This week the mayor and police commissioner have appeared repeatedly in public promising a full and transparent review of Mr. Gray’s death. On Tuesday, the police released the names of six officers who had been suspended with pay, including a lieutenant, a woman and three officers in their 20s who joined the force less than three years ago. Officers canvassed west Baltimore, looking for witnesses.

Mr. Batts turned up in Mr. Gray’s neighborhood, chatting with residents and shaking hands. And Ms. Rawlings-Blake said in an interview that she had asked Gov. Larry Hogan for help in getting an autopsy on Mr. Gray performed by the state medical examiner made public, even piecemeal, as quickly as possible.
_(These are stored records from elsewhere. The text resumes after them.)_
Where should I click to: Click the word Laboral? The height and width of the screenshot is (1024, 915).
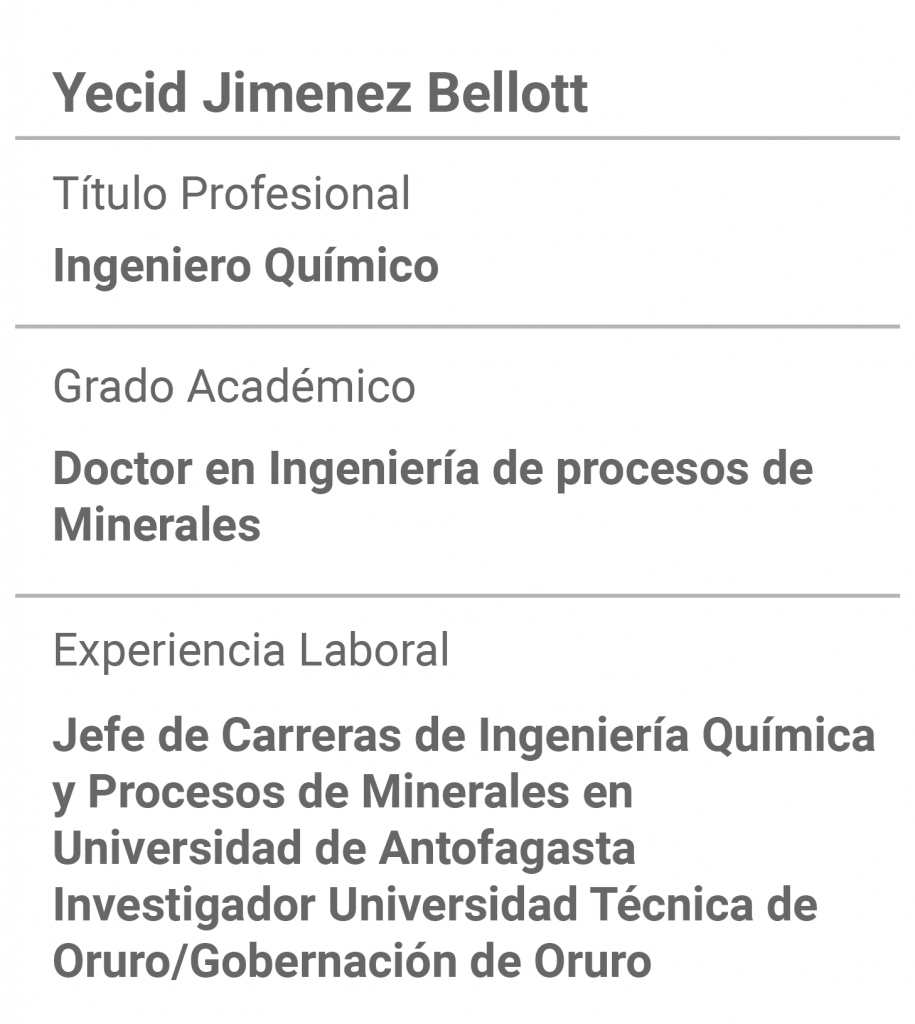374,650
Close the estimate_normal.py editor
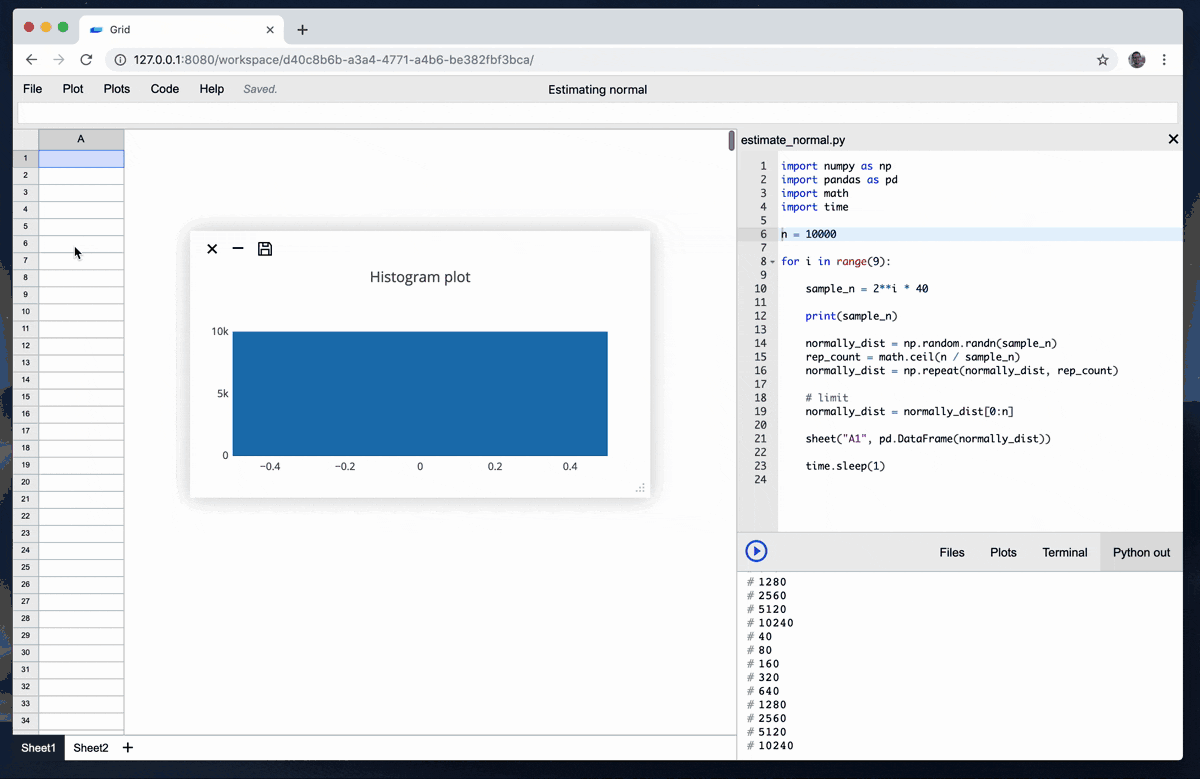 pos(1172,139)
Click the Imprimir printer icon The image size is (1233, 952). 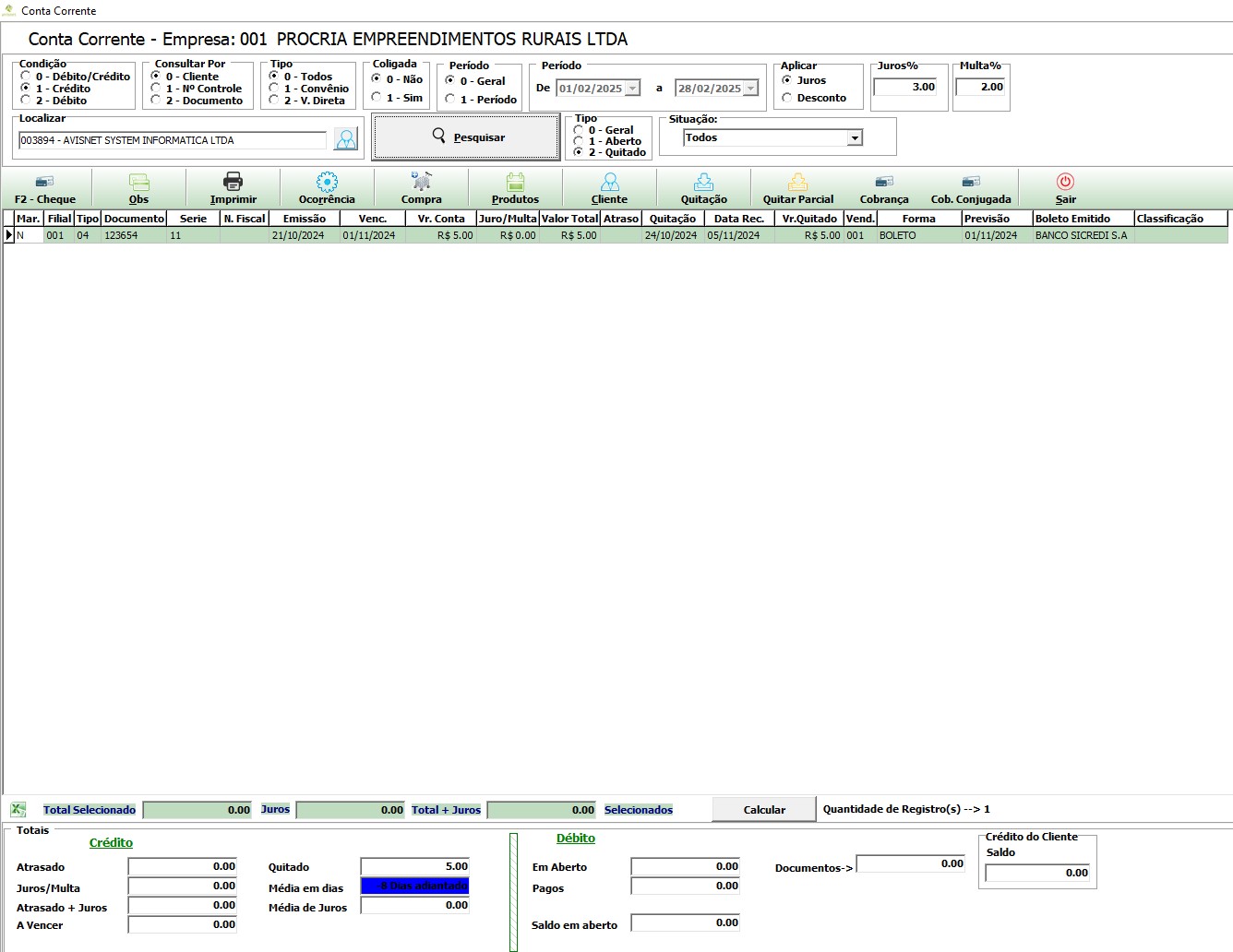pos(233,182)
The mayor said she supported the Justice Department inquiry.

Chanting “Black Lives Matter” and “Justice for Freddie,” protesters marched Tuesday evening on the block where Mr. Gray was arrested. The Rev. Jamal Bryant asked for a moment of silence. Mr. Gray’s relatives — including his mother, her head shrouded in the hood of a sweatshirt — paused quietly.

Mr. Gray’s arrest, which was captured on a cellphone video that shows him being dragged, seemingly limp, into a police van, has revived a debate in this city over police practices.

Continue reading the main story

“We have a very challenging history in Baltimore,” Ms. Rawlings-Blake said, adding that she had worked hard “to repair a broken relationship” between black residents and the police. She called Mr. Gray’s death “a very sad and frustrating setback.”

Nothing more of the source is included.